● **What you are asked to do**
Please reproduce the lines of the records below from the one holding "This screenshot has width=313, height=189." through the one holding "Given: Click the", inclusive, skipping all pictures.

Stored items
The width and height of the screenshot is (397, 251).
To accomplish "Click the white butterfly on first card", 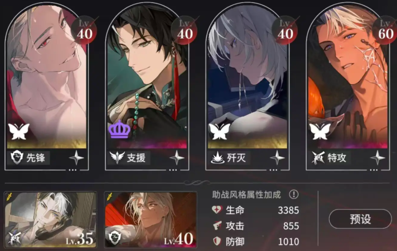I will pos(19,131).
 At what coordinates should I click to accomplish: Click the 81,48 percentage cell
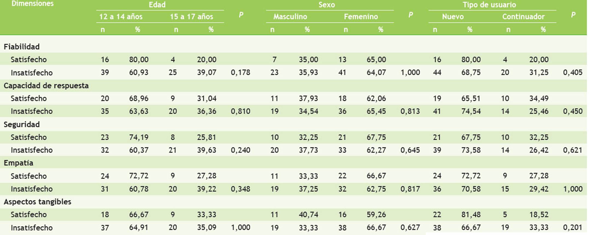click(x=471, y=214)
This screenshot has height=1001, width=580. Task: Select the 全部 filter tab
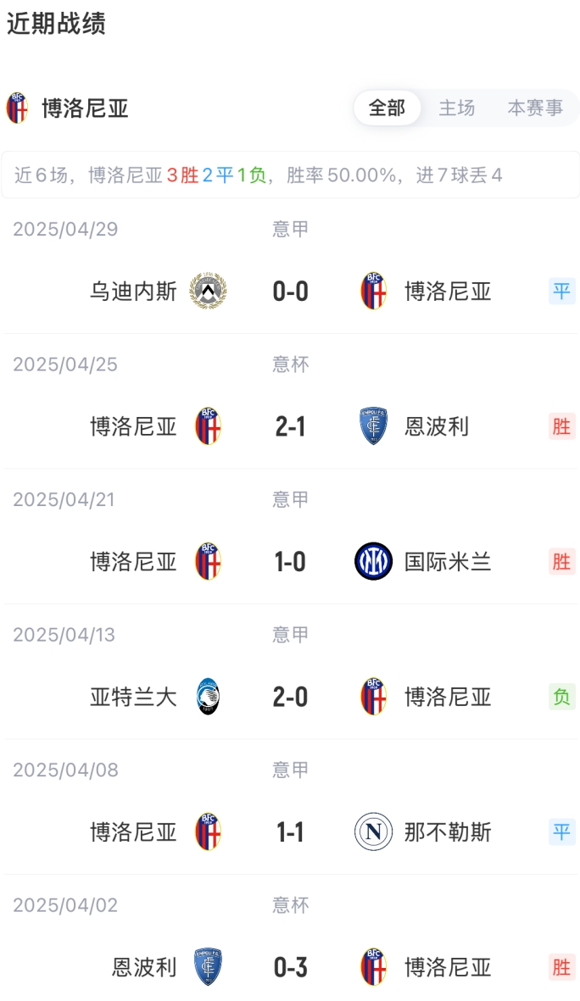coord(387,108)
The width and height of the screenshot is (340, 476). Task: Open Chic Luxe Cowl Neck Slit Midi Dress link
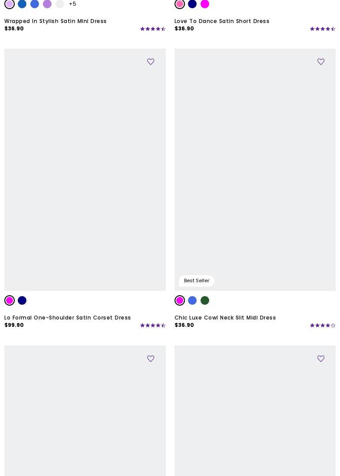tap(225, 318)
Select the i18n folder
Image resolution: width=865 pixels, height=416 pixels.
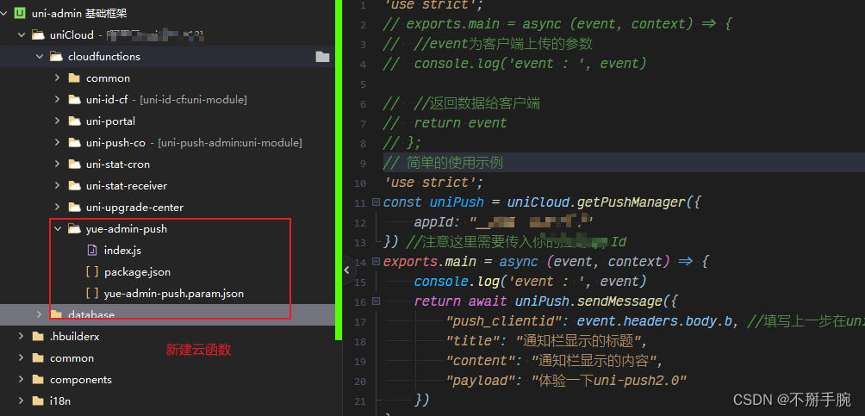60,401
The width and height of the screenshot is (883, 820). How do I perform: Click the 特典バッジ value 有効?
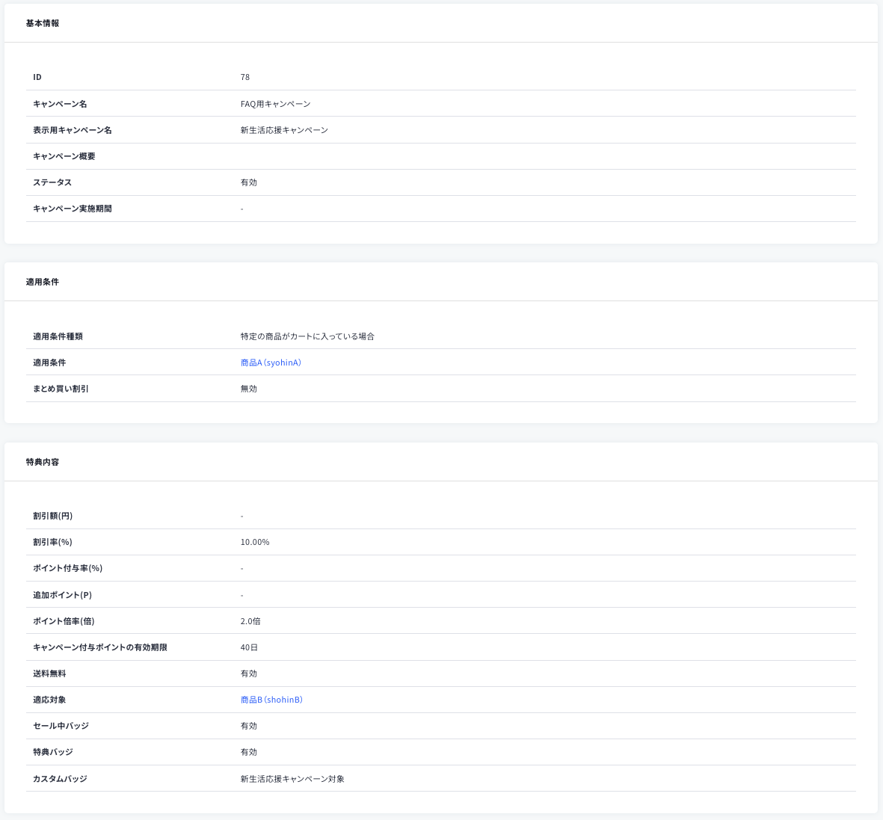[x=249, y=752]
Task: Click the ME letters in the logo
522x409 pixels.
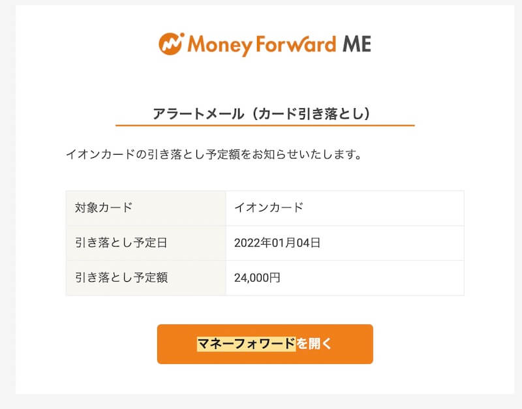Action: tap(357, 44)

--

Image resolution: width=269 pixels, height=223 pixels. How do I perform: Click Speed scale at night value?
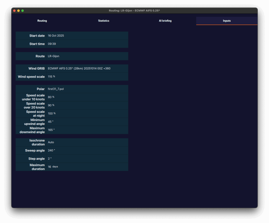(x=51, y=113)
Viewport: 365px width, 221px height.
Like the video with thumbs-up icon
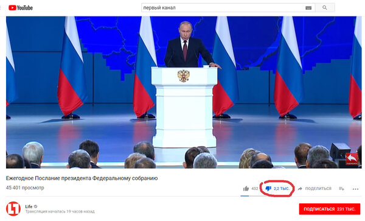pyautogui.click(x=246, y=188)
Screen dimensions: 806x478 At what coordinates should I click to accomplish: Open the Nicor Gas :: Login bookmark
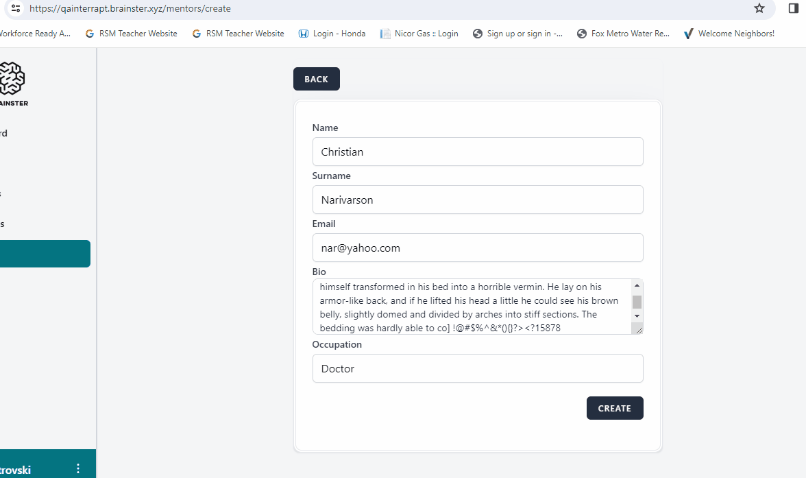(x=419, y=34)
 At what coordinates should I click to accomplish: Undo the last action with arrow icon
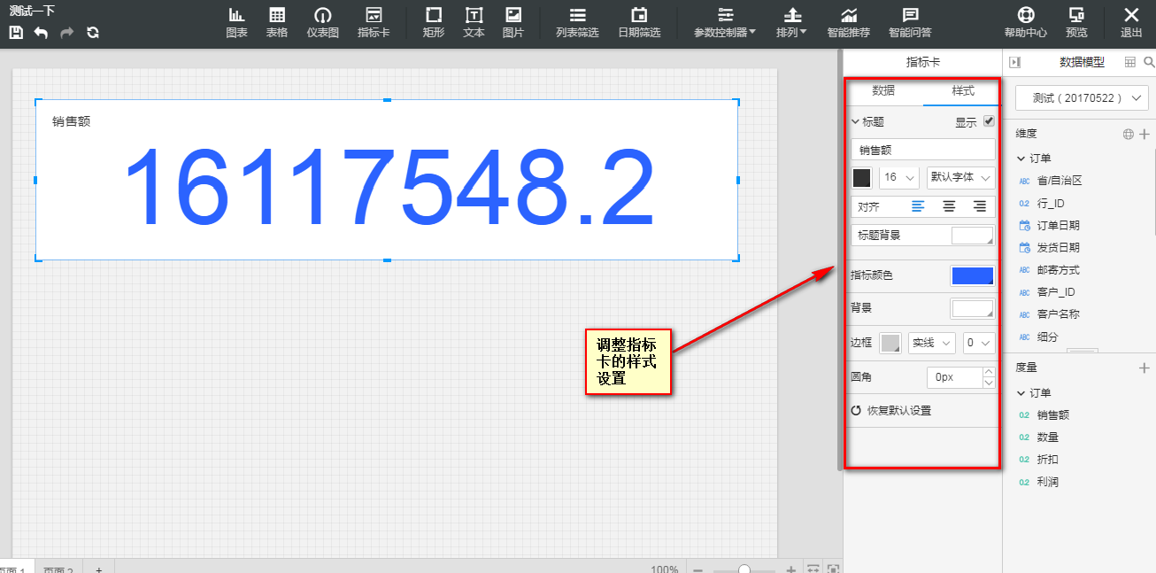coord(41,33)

==

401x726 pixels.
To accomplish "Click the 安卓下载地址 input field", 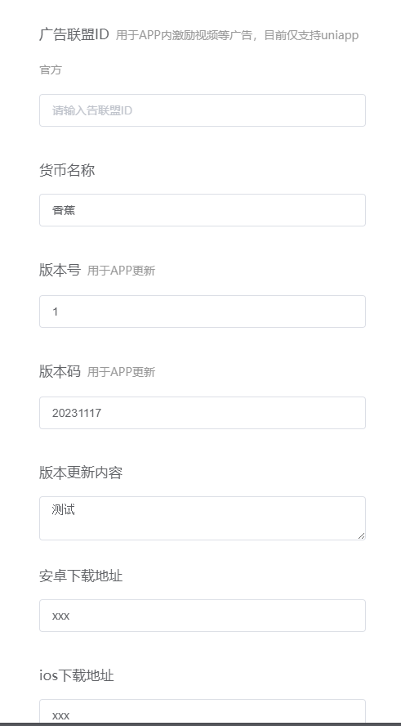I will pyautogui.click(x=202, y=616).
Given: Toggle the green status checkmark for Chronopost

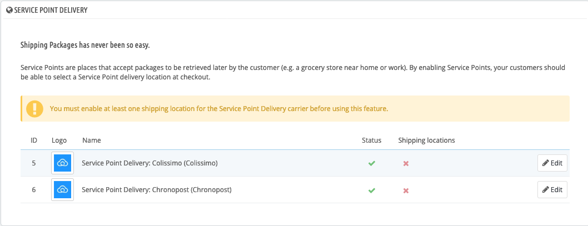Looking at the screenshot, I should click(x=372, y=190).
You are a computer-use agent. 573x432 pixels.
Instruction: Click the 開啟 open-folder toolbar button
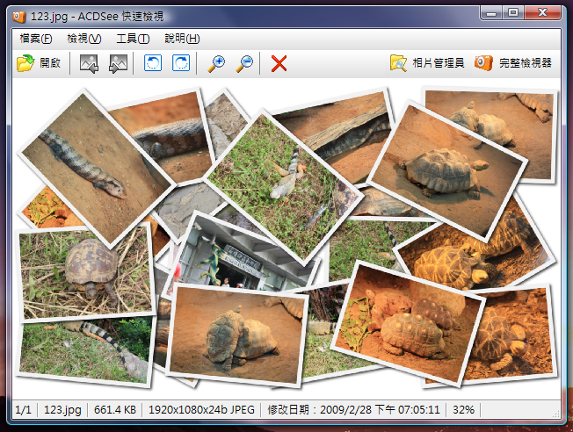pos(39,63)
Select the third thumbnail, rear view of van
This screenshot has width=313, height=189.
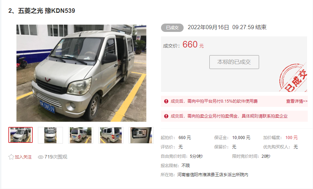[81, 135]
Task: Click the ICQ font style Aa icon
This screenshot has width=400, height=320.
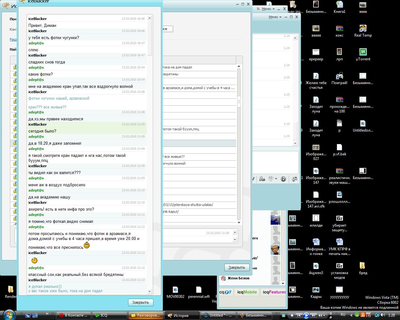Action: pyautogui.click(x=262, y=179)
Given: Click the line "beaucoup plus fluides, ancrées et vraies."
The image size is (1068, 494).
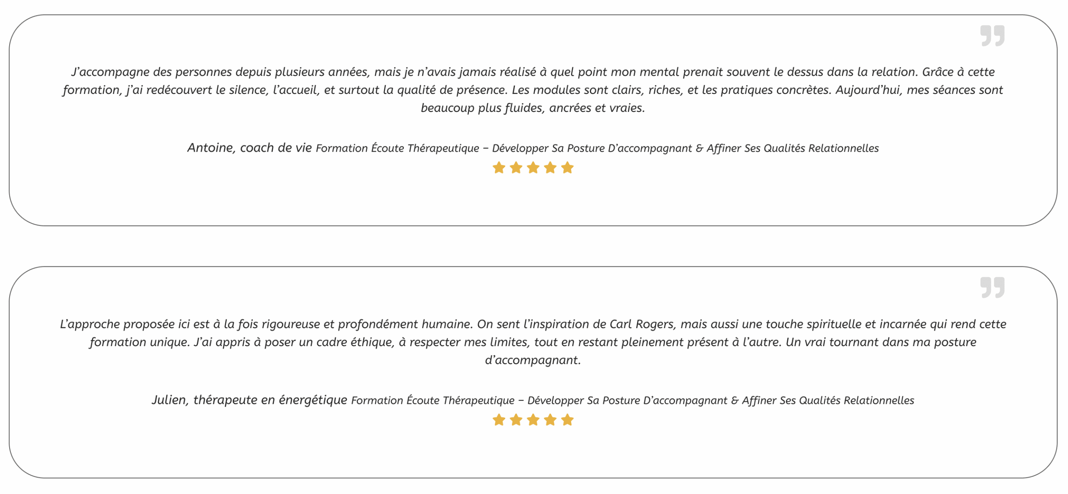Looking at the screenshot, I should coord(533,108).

● **Exercise result**
This screenshot has width=313, height=189.
[81, 135]
Task: Click the ICQ font style Aa icon
This screenshot has width=400, height=320.
Action: pyautogui.click(x=262, y=179)
Given: Click the line "beaucoup plus fluides, ancrées et vraies."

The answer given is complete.